What is x if 2^x = 3^{x-1}?
This article will discuss the mathematical equation 2^x = 3^{x-1} and how to solve for x. We will look at the equation, explain the steps to solve it, and provide examples to illustrate the process.
Equation 2^x = 3^{x-1} is an exponential equation
Isolate the variable x by dividing both sides of the equation by 2^x
Take the logarithm of both sides of the equation
Solve for x by adding xlog2 to both sides of the equation and dividing by log3
Solution to the equation is x = log2/log3, which is approximately 1.585
The equation 2^x = 3^{x-1} is an exponential equation. Exponential equations are equations that involve exponents, which are numbers that are multiplied by themselves a certain number of times. In this equation, the base of the exponent is 2 and the exponent is x. The other side of the equation has a base of 3 and an exponent of x-1.
To solve this equation, we must first isolate the variable x. To do this, we must divide both sides of the equation by 2^x. This will leave us with 3^{x-1}/2^x = 1. We can then take the logarithm of both sides of the equation.
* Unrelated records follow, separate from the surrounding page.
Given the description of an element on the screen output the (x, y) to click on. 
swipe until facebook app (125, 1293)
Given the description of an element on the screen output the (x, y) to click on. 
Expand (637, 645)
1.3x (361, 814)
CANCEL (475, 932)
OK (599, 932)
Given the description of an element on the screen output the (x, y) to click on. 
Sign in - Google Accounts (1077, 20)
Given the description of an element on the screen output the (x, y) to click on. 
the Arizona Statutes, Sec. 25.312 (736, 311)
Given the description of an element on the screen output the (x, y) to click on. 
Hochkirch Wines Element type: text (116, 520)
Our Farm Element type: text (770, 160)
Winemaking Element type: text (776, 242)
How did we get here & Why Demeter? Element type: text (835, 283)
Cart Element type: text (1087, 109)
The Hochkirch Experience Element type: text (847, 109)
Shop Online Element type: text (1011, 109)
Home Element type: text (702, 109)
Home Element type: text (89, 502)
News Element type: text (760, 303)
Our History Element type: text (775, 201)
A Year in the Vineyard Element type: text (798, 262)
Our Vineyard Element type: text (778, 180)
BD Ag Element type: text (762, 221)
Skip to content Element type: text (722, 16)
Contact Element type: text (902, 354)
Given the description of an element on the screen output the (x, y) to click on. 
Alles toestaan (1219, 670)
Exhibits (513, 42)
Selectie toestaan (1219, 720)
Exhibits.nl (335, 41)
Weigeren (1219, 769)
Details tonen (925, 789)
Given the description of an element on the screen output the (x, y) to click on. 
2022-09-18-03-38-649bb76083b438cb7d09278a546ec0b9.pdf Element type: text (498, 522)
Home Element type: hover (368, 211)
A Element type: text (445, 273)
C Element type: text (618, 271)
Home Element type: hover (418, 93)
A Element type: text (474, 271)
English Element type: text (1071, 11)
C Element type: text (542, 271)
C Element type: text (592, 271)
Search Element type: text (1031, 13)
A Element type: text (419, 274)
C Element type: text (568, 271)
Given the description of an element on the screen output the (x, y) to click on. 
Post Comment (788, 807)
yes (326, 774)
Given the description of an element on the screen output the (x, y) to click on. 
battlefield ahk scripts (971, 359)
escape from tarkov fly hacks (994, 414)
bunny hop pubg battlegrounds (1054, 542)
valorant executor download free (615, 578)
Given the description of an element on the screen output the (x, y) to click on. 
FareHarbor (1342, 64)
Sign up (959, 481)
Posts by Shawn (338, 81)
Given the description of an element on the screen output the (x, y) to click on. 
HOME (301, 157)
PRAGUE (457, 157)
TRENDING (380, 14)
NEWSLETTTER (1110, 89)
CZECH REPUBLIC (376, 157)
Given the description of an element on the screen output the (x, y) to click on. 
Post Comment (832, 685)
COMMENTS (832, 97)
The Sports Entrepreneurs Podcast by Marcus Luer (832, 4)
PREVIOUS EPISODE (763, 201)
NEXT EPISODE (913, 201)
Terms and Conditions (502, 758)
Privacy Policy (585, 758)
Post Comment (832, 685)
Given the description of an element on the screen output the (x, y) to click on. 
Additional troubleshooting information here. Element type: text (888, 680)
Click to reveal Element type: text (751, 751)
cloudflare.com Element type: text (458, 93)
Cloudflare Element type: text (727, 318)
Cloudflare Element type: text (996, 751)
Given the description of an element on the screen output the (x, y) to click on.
The logarithm of 3^{x-1}/2^x is (x-1)log3 - xlog2 = 0. We can then solve for x by adding xlog2 to both sides of the equation and dividing by log3. This will give us x = log2/log3.
To illustrate this process, let's look at an example. Suppose we have the equation 2^x = 3^{x-1}. We can isolate the variable x by dividing both sides of the equation by 2^x. This will leave us with 3^{x-1}/2^x = 1. We can then take the logarithm of both sides of the equation. The logarithm of 3^{x-1}/2^x is (x-1)log3 - xlog2 = 0. We can then solve for x by adding xlog2 to both sides of the equation and dividing by log3. This will give us x = log2/log3, which is approximately 1.585.
Good to know:
Exponential equation: An equation that involves exponents
Base: The number that is multiplied by itself a certain number of times
Exponent: The number of times the base is multiplied by itself
Logarithm: The inverse of an exponential equation
In conclusion, the equation 2^x = 3^{x-1} can be solved by isolating the variable x, taking the logarithm of both sides of the equation, and then solving for x. This process is illustrated in the example provided. The solution to the equation is x = log2/log3, which is approximately 1.585.
The information provided in this article is for educational purposes only and should not be used as a substitute for professional advice.